I'm trying to understand containerized apps and databases and I'm trying to understand the microservice architecture using kubernetes. One thing that I couldn't get my mind convinced is the database part.
For example I have a Venues database and a Venues REST API application in a container, which also has the database inside the same container.
When the first instance crashes for some reason, kubernetes launches a second instance. Or, there may be more than one of the same service running in different instances. Or they might be connecting another DB service all together.
The thing that I couldn't understand, when the service which contains the DB crashes, the newly created container will have an empty database right?

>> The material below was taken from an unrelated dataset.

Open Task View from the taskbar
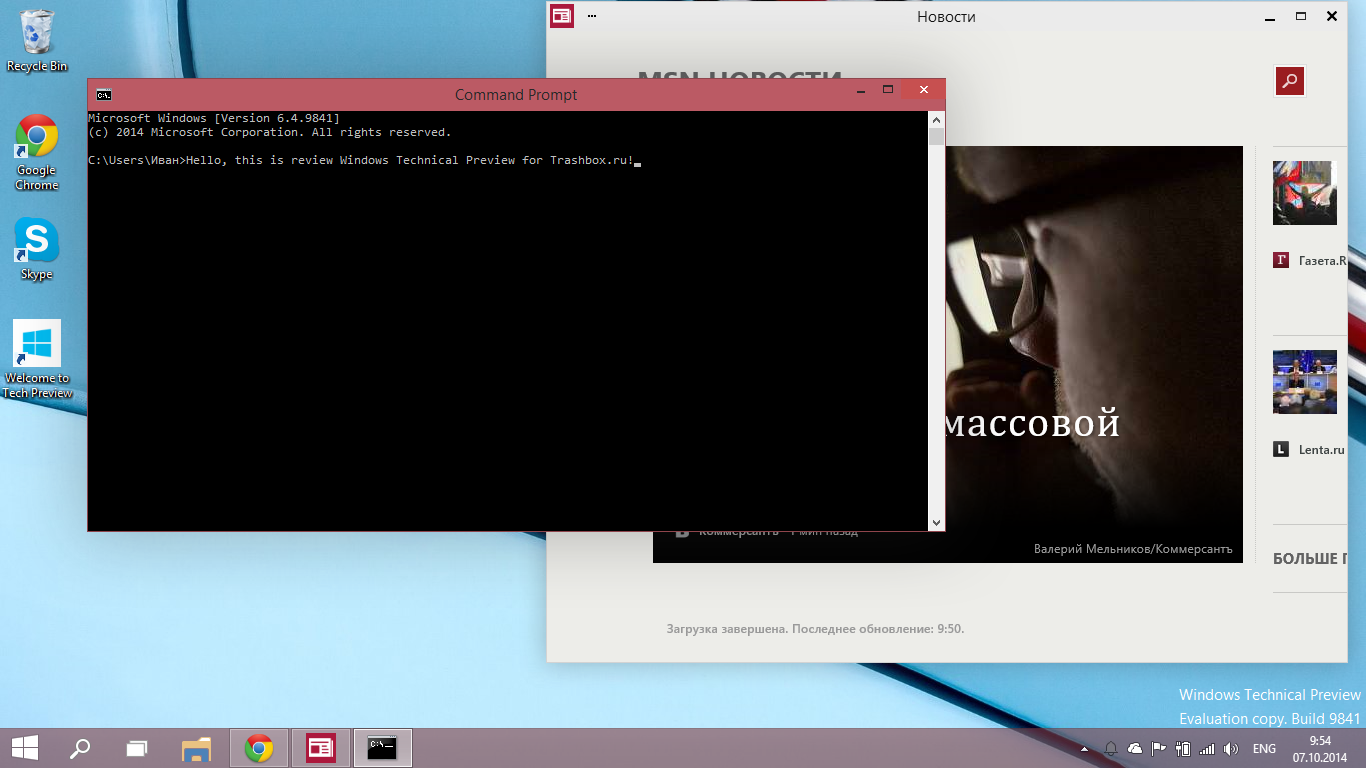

How is this handled? If replication is the case, what about memory and disk usages?
Please someone clarify this with different approaches. Or is there something previously asked here, or somewhere else, please direct me to the right direction.
Thanks in advance.
1 Answer 1
While a database server may run in a container, its storage needs to be an external resource. For example, when running Docker manually, you would mount a volume from the host into the Docker container for the server process to use.
That external storage survives the server process, whether that process is containerized or not. Restarting the process (but with the same storage) will allow the database to recover, if configured appropriately.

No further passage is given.